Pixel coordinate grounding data
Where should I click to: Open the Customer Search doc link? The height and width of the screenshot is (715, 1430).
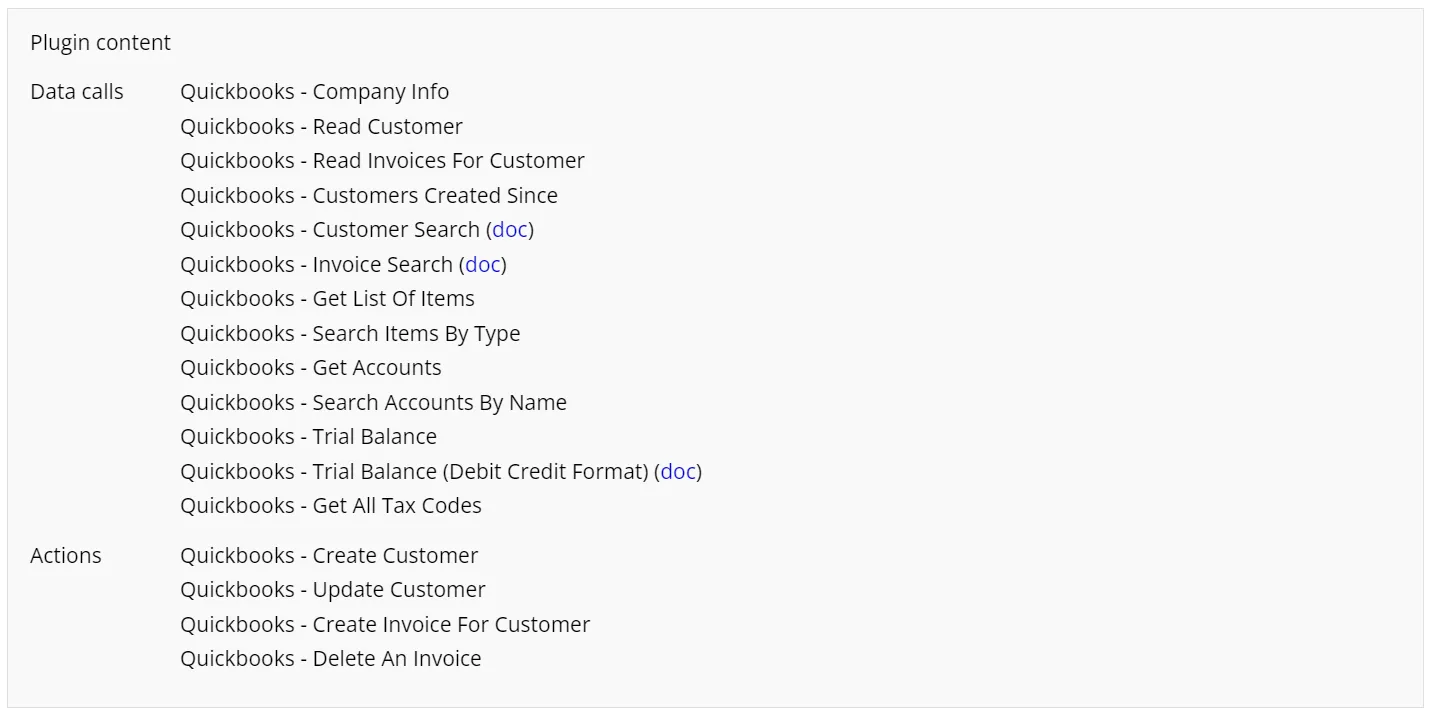(510, 230)
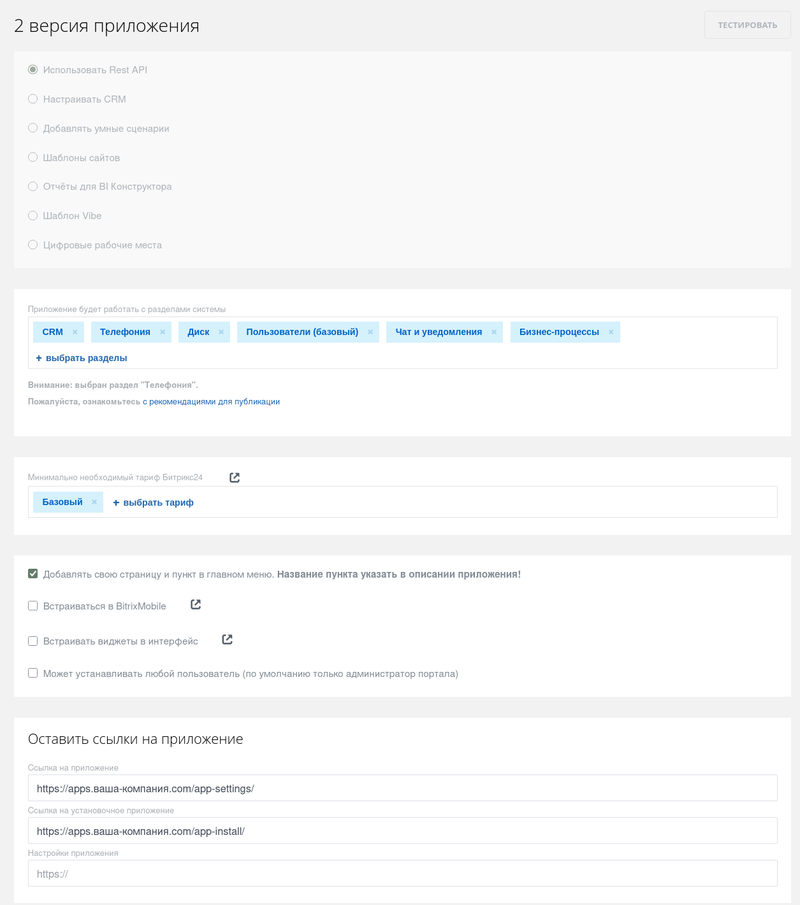This screenshot has height=905, width=800.
Task: Remove the CRM tag
Action: coord(75,332)
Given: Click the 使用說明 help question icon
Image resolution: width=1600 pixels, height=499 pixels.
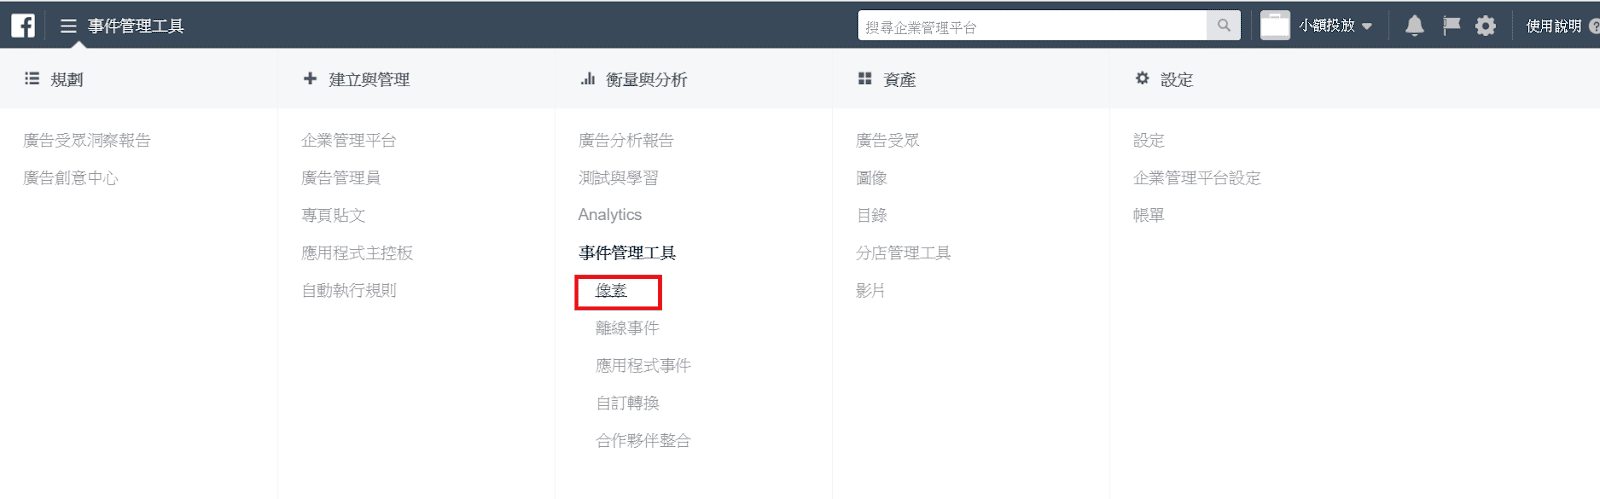Looking at the screenshot, I should pos(1594,27).
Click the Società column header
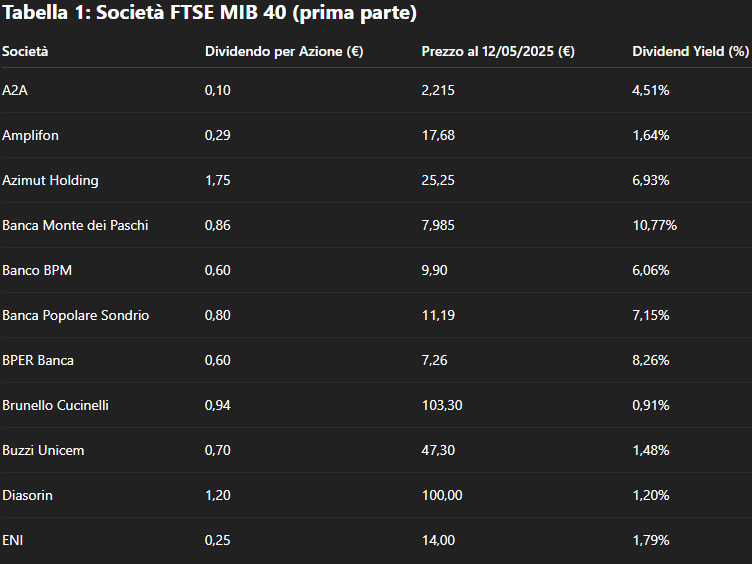Screen dimensions: 752x564 pyautogui.click(x=25, y=51)
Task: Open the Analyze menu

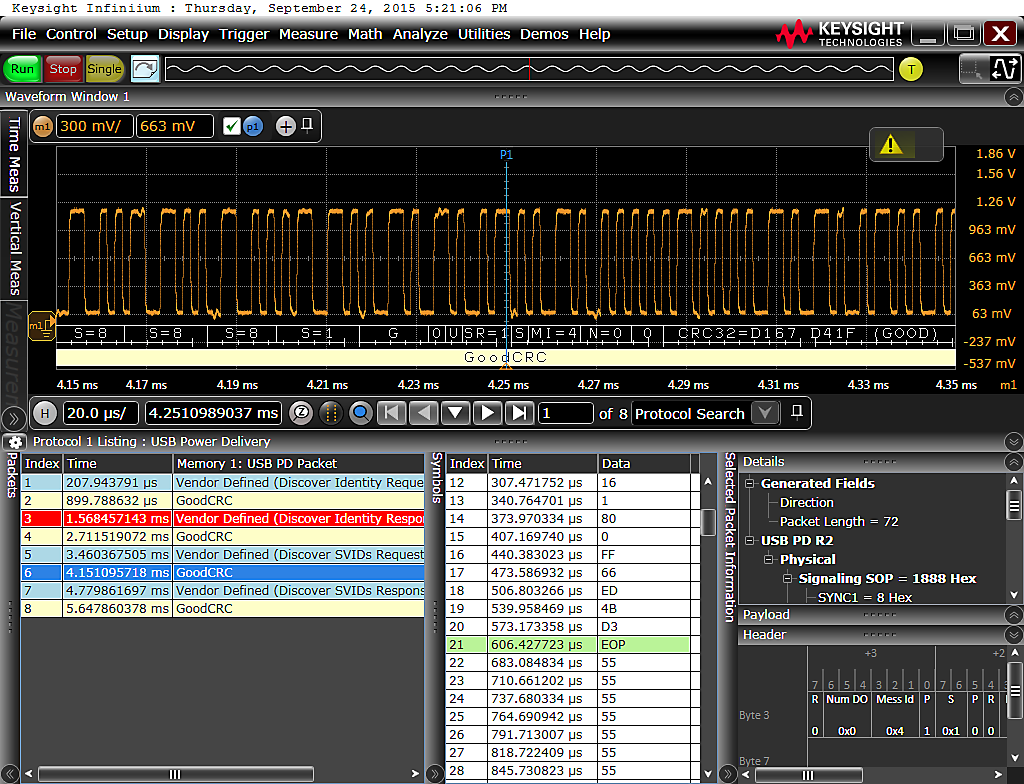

§ **Task details**:
Take the entries above and set them down exactly, minus the pictures.

§ **Response**:
Where should I click to: Open the Customer Search doc link? The height and width of the screenshot is (715, 1430).
(510, 230)
This screenshot has height=905, width=800.
Task: Remove the CRM tag
Action: coord(75,332)
Given: Click the 使用說明 help question icon
Image resolution: width=1600 pixels, height=499 pixels.
Looking at the screenshot, I should pos(1594,27).
Click the Società column header
Screen dimensions: 752x564 pyautogui.click(x=25, y=51)
Task: Open the Analyze menu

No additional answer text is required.